O verdadeiro desgosto vem depois, com o passar dos meses, quando o remorso se dissipa, deixamos enfim de nos culpar, e um silêncio desconhecido e pavoroso se abate sobre nós, lançando-nos às feras da solidão irreparável e do desamparo literal. O sentimento mais fundamental da nossa vida, cuja disponibilidade, tida como eterna, nunca nos falhou, desaparece de um momento para o outro sem apelo nem agravo. Às vezes, horror dos horrores, é preciso que o outro morra para medirmos bem o valor, a dimensão e a importância do seu amor por nós. Até lá – pobres diabos ingratos – damo-nos ao luxo de o descurar, acreditando-o inesgotável e imorredouro.
Felizmente, o luto vai-se modificando e, dois ou três anos depois, é a vez de um remorso de sinal contrário nos visitar: a dor imensa que nos causou a perda da pessoa insubstituível vai-se esbatendo naturalmente, transformando-se, pouco a pouco, sem quase nos apercebermos, em melancolia, em filosofia, em poesia, em saudade. Foi assim que sofri a morte da minha mãe, a quem um cancro levou aos 86 anos. Andaria sobre o fogo para a reencontrar uma vez mais, apertá-la e enchê-la de beijos, rir-me com ela de certas suspeitas confirmadas, mas, ao fim de 12 anos, aprendi a viver sem ela e a alimentar-me da sua recordação.
No entanto, nem toda gente é assim: há quem fique o resto da vida chorando os seus mortos e não chegue a recuperar do desgosto. Não me refiro à perda súbita de um filho, cuja dor ou a culpa estilhaçam qualquer um, mas à morte de pais octogenários ou nonagenários, cônjuges, familiares ou amigos. Por vezes, percorrendo as redes sociais, deparo-me com pessoas, muitas delas jovens, confessando que depois da morte dos pais ou do marido ou mesmo de filhos adultos a vida perdeu todo o sentido. De tal forma que chego a indagar-me sobre se não serei mais insensível do que elas por ter aceitado ‘tão bem’ a morte dos meus.
No mês passado, a Organização Mundial de Saúde trouxe alguma luz sobre o tema quando, em comunicado à imprensa, incluiu a “desordem do luto prolongado” na lista dos distúrbios mentais, afiançando que o pesar pela morte de alguém pode tornar-se uma doença crónica se eclodir na alma de alguém com uma sensibilidade carente, ansiosa, vulnerável ou histérica, sem defesas para se prevenir do choque e encontrando no luto – quem sabe? – uma desculpa para a negação do exercício de viver. Foi na senda desta discussão, aliás, que pela primeira vez ouvi falar de “luto patológico”, expressão que constitui uma boa síntese e pode ajudar a compreender melhor quem o sofre e nos parece um tanto dramático ou fiteiro. No luto, o que é natural no momento da perda ou nos primeiros tempos pode gerar problemas de saúde física e mental se se arrastar por tempo demasiado: insónia, sonolência diurna, sensação de desânimo e de falência, desinteresse pela vida e pelas pessoas, sendo os sintomas semelhantes aos da depressão e ansiedade.
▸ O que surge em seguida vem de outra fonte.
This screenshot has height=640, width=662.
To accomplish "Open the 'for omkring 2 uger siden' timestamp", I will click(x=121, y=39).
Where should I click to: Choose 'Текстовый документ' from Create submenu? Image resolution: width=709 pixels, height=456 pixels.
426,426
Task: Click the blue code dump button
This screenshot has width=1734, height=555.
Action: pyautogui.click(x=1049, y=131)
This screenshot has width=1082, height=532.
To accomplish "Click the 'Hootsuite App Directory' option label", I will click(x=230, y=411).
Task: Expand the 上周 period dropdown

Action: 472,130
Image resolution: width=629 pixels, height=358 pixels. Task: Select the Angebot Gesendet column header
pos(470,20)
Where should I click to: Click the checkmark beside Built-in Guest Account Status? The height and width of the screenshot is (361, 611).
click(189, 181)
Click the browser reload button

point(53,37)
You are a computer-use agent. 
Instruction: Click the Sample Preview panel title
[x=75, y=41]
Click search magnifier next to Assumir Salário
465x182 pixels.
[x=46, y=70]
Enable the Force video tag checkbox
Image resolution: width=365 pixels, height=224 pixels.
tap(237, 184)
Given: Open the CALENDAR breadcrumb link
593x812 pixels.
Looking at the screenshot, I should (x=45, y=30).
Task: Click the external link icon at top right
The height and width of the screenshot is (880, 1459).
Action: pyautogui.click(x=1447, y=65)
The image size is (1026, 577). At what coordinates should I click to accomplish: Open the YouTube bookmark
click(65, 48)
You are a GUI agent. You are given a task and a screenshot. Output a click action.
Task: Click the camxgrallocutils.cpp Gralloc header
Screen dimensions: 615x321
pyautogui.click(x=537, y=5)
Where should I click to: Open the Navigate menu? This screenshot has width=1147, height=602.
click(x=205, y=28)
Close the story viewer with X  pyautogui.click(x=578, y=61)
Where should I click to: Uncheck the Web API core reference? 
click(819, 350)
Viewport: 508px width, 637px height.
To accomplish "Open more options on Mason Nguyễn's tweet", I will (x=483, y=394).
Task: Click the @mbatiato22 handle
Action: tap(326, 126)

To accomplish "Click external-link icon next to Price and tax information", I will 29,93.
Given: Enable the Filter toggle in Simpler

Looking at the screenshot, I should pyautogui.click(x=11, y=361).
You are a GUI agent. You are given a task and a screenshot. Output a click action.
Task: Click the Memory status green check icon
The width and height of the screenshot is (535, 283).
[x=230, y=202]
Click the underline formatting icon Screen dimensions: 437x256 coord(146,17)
O transtorno do luto prolongado pode ocorrer em qualquer idade, embora o conceito de morte seja diferente para cada faixa etária, dependendo do grau de desenvolvimento pessoal de cada um. Nas crianças, por exemplo, a dor da perda pode estar escondida entre a raiva, o inconformismo, a negação, e, em caso de perfis mais problemáticos, a culpa.
Ainda sobre o luto, termino com uma pergunta: será que a aparente frieza ou mesmo indiferença com que, cada vez mais, recebemos a notícia da morte de outras pessoas, e que tanto nos escandaliza, se deve à comparação com a intensidade dos nossos lutos maiores? Ou seja: depois da perda devastadora de uma mãe ou de um filho, que outras nos farão ainda soçobrar?
Para a semana há mais.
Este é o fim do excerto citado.